Nice! I like how he just answers "yeah" to half the questions! 

So, looks like adapters might work on the sd Quattro and that the APS-H will be slow as heck and be available later. Also, the APS-C lenses probably won't cover the APS-H sensor. 

Looks like the APS-C version would be the way to go then.


----------



## 9VIII (Mar 28, 2016)

Can't wait to see test results for the Quattro H. 
From what I can tell Foveon handles Moire even better than the Fuji X-Pro 2, and with the bump in sensor size it might even do almost as well as the 5Ds (which seems to nearly out-resolve the test chart).

http://www.imaging-resource.com/PRODS/SD1/SD1hVFAI0100.HTM
http://www.imaging-resource.com/PRODS/fuji-x-pro2/XPRO2hVFAI00100.HTM
http://www.imaging-resource.com/PRODS/canon-5ds-r/E5DSRhVFAI00100.HTM


----------



## slclick (Mar 29, 2016)

Sigma ends the 'Can I get a stills only dslr' debate! And with the mount conversion service it's a win win. Boy, now that I think of it, bringing back APS-H will get a few members here in a tizzy.


----------



## Zv (Mar 29, 2016)

9VIII said:


> Can't wait to see test results for the Quattro H.
> From what I can tell Foveon handles Moire even better than the Fuji X-Pro 2, and with the bump in sensor size it might even do almost as well as the 5Ds (which seems to nearly out-resolve the test chart).
> 
> http://www.imaging-resource.com/PRODS/SD1/SD1hVFAI0100.HTM
> ...



Yeah I'd be curious to see side by side Quattro H Vs 5DSr with the Sigma 50A. 
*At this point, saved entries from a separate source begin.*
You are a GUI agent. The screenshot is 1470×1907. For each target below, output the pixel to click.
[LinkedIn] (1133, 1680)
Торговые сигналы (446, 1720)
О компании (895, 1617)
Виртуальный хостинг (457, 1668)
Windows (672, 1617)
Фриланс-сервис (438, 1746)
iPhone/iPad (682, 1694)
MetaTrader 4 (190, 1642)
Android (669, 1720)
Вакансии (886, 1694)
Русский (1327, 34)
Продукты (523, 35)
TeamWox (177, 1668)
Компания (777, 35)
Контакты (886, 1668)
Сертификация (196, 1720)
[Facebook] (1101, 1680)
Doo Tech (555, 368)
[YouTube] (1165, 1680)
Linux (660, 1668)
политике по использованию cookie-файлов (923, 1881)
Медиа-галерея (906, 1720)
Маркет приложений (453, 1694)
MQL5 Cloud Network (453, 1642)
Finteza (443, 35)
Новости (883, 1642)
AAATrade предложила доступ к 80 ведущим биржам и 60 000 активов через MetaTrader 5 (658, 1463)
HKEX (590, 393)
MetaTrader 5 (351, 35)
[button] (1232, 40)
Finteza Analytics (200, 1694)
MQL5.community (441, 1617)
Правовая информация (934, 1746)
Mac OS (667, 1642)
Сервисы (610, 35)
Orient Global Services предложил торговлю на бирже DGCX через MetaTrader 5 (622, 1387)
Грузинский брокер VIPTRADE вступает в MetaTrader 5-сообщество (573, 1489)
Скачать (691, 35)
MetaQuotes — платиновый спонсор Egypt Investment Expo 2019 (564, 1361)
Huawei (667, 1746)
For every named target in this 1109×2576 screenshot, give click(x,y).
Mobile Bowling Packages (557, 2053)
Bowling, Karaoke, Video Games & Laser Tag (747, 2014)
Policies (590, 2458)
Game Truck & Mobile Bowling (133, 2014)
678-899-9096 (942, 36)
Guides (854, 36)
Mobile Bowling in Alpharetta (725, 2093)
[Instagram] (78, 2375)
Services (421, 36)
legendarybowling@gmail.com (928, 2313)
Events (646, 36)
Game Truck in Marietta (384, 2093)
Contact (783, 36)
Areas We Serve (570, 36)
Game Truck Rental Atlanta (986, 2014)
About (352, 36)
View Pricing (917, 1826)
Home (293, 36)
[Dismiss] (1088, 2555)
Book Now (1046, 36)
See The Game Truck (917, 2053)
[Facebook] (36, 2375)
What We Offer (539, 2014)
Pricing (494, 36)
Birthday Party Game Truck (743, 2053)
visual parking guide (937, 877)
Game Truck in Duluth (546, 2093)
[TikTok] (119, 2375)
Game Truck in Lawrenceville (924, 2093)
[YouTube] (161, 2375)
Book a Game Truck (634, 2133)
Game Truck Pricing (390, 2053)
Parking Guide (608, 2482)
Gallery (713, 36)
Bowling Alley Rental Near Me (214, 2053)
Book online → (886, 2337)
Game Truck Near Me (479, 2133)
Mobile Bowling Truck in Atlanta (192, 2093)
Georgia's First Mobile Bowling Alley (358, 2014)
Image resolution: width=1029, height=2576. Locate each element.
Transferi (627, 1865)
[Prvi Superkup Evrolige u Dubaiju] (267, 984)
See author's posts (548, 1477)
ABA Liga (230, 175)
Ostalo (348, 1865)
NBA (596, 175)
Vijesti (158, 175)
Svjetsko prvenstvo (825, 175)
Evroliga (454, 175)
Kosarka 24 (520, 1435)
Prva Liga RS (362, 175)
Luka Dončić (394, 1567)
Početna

That said the 5DSr would still be more versatile overall.


----------



## 9VIII (Mar 29, 2016)

Zv said:


> 9VIII said:
> 
> 
> > Can't wait to see test results for the Quattro H.
> ...



The 5Ds is infinitely more versatile, but I'm also hoping the Quattro H comes in at $2K. I know that sounds far fetched, but hopefully Sigma learned that their marketing strategy isn't good enough to start selling Veblen products just yet.


----------



## ExodistPhotography (Mar 30, 2016)

I am very interested to see how the new cameras will perform. 

That said, I do like how what Sigma is going for here. A mirrorless camera with the ergonomics that DSLR users are used to and it uses existing DSLR lenses.. Thats what I want to see Canon do..


----------



## Zv (Mar 31, 2016)

ExodistPhotography said:


> I am very interested to see how the new cameras will perform.
> 
> That said, I do like how what Sigma is going for here. A mirrorless camera with the ergonomics that DSLR users are used to and it uses existing DSLR lenses.. Thats what I want to see Canon do..



Why? If you want something that looks and feels like a DSLR then why not just buy a DSLR? 

Sigma chose to go Mirrorless as it was the best option for their Foveon sensor to avoid mirror shock and improve focus accuracy. The sensor is very sensitive to unwanted vibrations and it seems like these cameras would greatly benefit by being used on a tripod. So now that negates any size advantage over a DSLR. 

Canon overcame a similar issue in the 5DS/r using a sophisticated dampened mirror mechanism. 

One day maybe Mirrorless will be the norm but for now we have both technologies side by side and manufacturers will use the best option that suits their needs.


----------